◆ Task to complete ◆
Reproduce, without any change, the lines that begin with the line containing "Given: Check szybkie" and end with the line containing "[x=554, y=377]", including both of those lines.

Rows from a dataset
-----

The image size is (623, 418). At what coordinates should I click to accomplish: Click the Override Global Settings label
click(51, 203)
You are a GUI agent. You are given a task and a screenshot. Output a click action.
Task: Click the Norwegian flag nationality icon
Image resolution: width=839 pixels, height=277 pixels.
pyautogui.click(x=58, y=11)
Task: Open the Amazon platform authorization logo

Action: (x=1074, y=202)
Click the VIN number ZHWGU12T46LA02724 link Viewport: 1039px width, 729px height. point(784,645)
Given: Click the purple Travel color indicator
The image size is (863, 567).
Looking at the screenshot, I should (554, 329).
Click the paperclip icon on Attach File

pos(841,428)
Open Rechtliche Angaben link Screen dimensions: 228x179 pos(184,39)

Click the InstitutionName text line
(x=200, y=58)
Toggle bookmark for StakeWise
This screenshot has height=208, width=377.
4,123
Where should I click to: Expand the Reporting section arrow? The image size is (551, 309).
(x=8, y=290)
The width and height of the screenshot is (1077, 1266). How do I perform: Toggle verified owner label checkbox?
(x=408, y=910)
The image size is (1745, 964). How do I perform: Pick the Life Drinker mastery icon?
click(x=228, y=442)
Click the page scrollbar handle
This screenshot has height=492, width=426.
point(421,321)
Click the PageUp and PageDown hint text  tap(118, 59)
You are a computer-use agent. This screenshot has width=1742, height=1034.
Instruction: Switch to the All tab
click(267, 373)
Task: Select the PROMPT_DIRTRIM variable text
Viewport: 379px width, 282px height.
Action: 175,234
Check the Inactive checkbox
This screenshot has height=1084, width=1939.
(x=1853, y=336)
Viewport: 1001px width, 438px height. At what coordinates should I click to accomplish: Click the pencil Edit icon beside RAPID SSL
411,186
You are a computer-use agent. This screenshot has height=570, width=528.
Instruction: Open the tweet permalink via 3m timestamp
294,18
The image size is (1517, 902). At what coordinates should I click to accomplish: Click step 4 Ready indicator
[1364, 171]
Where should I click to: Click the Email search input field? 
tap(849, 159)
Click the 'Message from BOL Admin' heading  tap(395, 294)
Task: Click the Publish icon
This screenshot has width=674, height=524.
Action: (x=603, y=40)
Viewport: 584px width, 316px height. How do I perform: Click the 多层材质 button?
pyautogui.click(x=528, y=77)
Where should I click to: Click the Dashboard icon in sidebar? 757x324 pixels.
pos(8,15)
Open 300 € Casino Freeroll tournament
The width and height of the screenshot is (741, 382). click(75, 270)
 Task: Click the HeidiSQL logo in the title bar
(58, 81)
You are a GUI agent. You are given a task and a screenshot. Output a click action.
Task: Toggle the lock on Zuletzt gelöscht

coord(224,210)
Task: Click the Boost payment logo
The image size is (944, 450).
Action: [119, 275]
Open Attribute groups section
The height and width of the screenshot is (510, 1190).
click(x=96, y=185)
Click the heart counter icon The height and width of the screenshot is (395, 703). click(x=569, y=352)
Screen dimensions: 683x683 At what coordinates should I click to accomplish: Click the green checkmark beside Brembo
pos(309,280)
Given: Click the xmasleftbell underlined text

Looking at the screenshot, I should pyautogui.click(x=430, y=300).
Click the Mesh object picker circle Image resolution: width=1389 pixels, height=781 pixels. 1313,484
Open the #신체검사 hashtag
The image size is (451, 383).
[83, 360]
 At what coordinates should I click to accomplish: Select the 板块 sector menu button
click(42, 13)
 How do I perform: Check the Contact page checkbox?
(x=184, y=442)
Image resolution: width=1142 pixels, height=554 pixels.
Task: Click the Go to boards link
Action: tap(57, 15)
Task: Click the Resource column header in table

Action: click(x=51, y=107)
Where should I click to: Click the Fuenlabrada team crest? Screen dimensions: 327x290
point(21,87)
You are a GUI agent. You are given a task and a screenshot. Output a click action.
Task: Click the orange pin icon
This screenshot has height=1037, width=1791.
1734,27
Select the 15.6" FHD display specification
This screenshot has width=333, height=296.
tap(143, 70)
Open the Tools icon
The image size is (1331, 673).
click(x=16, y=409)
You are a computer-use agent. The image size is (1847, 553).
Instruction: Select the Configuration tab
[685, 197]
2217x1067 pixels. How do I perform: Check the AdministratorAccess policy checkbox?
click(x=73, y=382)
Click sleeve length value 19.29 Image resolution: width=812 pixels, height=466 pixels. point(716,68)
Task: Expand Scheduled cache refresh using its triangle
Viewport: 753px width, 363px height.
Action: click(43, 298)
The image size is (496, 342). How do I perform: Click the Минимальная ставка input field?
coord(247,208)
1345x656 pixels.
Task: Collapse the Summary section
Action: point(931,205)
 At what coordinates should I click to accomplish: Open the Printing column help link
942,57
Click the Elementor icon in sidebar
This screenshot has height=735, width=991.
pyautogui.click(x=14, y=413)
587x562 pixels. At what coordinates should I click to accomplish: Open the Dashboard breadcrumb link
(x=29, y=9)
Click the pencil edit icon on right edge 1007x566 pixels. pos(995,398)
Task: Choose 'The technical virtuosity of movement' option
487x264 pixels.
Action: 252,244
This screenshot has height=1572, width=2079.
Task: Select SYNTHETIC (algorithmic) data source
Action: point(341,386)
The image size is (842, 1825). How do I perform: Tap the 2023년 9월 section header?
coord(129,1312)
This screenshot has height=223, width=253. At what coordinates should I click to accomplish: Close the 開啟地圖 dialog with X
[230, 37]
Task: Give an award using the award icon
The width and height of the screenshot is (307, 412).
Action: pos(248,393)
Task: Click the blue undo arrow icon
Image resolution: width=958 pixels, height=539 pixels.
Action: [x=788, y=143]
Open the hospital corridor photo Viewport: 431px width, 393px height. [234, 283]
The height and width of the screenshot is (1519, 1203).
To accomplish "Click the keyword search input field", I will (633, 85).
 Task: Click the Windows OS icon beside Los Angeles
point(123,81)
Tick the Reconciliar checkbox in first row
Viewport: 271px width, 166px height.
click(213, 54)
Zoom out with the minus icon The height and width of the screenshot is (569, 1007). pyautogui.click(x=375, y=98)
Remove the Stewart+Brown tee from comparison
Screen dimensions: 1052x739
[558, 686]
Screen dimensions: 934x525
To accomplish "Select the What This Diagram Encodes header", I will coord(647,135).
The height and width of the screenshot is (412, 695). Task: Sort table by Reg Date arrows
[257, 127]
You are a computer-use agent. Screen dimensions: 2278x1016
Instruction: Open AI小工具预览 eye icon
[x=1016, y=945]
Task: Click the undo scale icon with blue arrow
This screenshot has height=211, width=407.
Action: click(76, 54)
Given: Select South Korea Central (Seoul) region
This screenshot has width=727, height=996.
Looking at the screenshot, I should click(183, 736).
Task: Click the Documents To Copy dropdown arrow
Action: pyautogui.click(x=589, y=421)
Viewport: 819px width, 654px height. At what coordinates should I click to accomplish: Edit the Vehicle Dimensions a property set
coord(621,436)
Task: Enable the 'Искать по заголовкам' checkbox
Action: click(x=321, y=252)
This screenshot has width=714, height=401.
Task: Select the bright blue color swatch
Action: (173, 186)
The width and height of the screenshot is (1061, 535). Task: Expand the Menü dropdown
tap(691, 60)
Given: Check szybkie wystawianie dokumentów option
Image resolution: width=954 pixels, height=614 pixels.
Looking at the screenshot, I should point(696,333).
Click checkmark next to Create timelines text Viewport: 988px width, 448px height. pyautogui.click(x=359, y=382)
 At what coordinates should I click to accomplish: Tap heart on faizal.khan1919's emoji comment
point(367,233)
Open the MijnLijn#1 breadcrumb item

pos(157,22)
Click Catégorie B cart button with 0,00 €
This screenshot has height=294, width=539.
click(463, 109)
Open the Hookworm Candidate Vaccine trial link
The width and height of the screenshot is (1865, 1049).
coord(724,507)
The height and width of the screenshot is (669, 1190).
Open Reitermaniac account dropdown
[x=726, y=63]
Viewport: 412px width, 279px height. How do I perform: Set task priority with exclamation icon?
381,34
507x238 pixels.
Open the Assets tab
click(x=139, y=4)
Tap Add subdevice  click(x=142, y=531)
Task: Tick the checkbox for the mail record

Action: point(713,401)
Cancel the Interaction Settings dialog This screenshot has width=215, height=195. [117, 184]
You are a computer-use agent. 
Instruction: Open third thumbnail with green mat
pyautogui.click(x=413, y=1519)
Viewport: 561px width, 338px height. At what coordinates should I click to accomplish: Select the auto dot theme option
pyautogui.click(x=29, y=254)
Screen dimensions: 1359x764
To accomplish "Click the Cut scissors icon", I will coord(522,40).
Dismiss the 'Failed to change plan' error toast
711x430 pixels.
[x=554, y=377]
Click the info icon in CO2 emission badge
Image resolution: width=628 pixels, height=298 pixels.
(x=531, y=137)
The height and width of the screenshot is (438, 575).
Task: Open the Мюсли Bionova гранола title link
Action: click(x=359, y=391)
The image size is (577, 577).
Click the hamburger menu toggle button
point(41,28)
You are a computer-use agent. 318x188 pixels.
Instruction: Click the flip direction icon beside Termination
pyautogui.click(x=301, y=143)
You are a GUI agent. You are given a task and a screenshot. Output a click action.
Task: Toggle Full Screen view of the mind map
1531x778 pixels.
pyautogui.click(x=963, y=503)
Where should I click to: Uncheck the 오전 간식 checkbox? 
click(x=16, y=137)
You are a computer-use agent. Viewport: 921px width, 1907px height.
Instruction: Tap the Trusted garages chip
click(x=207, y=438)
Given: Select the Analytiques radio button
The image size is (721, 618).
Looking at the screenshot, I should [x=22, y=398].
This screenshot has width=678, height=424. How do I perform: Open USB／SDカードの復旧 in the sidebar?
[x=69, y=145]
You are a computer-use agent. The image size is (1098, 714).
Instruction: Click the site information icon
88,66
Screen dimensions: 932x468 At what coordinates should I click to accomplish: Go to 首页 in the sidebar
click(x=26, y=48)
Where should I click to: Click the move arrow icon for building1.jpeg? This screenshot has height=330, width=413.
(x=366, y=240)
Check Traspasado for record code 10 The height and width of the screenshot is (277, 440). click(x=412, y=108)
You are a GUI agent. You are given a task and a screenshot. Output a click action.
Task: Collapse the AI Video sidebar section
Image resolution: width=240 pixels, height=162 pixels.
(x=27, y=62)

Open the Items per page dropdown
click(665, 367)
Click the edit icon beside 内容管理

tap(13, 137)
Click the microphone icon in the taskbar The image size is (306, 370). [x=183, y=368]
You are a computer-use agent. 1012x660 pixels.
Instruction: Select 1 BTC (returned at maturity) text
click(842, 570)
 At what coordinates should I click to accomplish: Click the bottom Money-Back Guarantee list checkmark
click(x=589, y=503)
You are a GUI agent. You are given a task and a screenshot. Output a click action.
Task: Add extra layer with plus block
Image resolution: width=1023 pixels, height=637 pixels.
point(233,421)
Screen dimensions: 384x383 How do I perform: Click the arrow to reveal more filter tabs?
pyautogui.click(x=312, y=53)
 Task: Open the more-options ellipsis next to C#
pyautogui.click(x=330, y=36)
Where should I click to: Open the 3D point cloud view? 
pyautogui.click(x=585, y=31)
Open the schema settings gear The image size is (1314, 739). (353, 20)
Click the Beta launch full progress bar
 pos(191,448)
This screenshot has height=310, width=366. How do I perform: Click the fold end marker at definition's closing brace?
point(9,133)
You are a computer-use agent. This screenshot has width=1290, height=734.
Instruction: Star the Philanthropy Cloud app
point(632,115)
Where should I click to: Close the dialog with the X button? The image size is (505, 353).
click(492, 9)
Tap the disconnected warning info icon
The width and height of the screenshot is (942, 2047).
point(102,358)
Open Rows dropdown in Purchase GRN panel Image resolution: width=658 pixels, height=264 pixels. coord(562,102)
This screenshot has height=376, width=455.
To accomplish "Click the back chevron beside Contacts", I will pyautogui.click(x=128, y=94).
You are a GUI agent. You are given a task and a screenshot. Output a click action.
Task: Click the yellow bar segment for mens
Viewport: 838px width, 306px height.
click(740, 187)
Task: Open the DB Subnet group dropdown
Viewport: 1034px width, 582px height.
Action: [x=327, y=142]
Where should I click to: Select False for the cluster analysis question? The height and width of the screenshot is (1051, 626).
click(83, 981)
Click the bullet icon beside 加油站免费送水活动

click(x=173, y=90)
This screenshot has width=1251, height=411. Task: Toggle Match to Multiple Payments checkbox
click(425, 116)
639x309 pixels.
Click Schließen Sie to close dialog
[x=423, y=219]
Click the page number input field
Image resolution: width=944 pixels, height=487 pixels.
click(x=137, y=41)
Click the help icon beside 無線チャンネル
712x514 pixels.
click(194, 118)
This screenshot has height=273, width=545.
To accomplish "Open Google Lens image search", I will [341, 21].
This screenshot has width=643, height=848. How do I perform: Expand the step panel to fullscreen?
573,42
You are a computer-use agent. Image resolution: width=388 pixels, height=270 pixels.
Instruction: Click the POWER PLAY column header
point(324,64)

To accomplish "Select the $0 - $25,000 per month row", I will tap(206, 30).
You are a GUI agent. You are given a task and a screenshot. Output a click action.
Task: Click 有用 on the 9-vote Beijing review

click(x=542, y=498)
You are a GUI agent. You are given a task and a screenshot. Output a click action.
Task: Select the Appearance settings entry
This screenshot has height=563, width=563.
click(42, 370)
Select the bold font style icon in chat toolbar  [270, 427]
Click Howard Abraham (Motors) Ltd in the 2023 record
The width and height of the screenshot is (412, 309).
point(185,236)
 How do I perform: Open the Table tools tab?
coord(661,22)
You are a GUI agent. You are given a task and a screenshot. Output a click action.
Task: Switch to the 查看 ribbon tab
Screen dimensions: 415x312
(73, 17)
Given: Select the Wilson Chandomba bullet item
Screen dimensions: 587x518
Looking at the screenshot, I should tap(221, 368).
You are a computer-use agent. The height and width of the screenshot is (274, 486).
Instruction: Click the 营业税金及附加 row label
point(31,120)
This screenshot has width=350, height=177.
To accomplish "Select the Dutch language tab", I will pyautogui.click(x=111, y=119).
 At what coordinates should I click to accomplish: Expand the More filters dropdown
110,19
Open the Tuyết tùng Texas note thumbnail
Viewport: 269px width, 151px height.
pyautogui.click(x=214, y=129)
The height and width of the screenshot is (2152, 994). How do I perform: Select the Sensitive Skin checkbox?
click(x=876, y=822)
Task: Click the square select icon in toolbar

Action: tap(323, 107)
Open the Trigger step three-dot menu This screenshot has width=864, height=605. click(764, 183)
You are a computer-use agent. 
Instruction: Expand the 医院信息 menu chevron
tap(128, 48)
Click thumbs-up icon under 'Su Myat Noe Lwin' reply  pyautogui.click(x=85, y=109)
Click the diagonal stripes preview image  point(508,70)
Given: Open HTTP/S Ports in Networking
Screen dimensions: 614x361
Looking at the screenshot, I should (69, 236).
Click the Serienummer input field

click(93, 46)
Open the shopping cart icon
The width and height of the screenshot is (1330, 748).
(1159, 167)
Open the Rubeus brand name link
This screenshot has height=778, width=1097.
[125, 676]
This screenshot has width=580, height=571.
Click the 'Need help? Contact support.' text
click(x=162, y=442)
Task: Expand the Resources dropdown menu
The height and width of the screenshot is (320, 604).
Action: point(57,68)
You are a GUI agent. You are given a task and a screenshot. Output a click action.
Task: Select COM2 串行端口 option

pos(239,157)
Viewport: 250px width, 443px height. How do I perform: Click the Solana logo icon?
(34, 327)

-----

◆ Problem solution ◆
Given: Check szybkie wystawianie dokumentów option
Image resolution: width=954 pixels, height=614 pixels.
Looking at the screenshot, I should point(696,333).
Click checkmark next to Create timelines text Viewport: 988px width, 448px height. pyautogui.click(x=359, y=382)
 At what coordinates should I click to accomplish: Tap heart on faizal.khan1919's emoji comment
point(367,233)
Open the MijnLijn#1 breadcrumb item

pos(157,22)
Click Catégorie B cart button with 0,00 €
This screenshot has height=294, width=539.
click(463, 109)
Open the Hookworm Candidate Vaccine trial link
The width and height of the screenshot is (1865, 1049).
coord(724,507)
The height and width of the screenshot is (669, 1190).
Open Reitermaniac account dropdown
[x=726, y=63]
Viewport: 412px width, 279px height. How do I perform: Set task priority with exclamation icon?
381,34
507x238 pixels.
Open the Assets tab
click(x=139, y=4)
Tap Add subdevice  click(x=142, y=531)
Task: Tick the checkbox for the mail record

Action: point(713,401)
Cancel the Interaction Settings dialog This screenshot has width=215, height=195. [117, 184]
You are a computer-use agent. 
Instruction: Open third thumbnail with green mat
pyautogui.click(x=413, y=1519)
Viewport: 561px width, 338px height. At what coordinates should I click to accomplish: Select the auto dot theme option
pyautogui.click(x=29, y=254)
Screen dimensions: 1359x764
To accomplish "Click the Cut scissors icon", I will coord(522,40).
Dismiss the 'Failed to change plan' error toast
711x430 pixels.
[x=554, y=377]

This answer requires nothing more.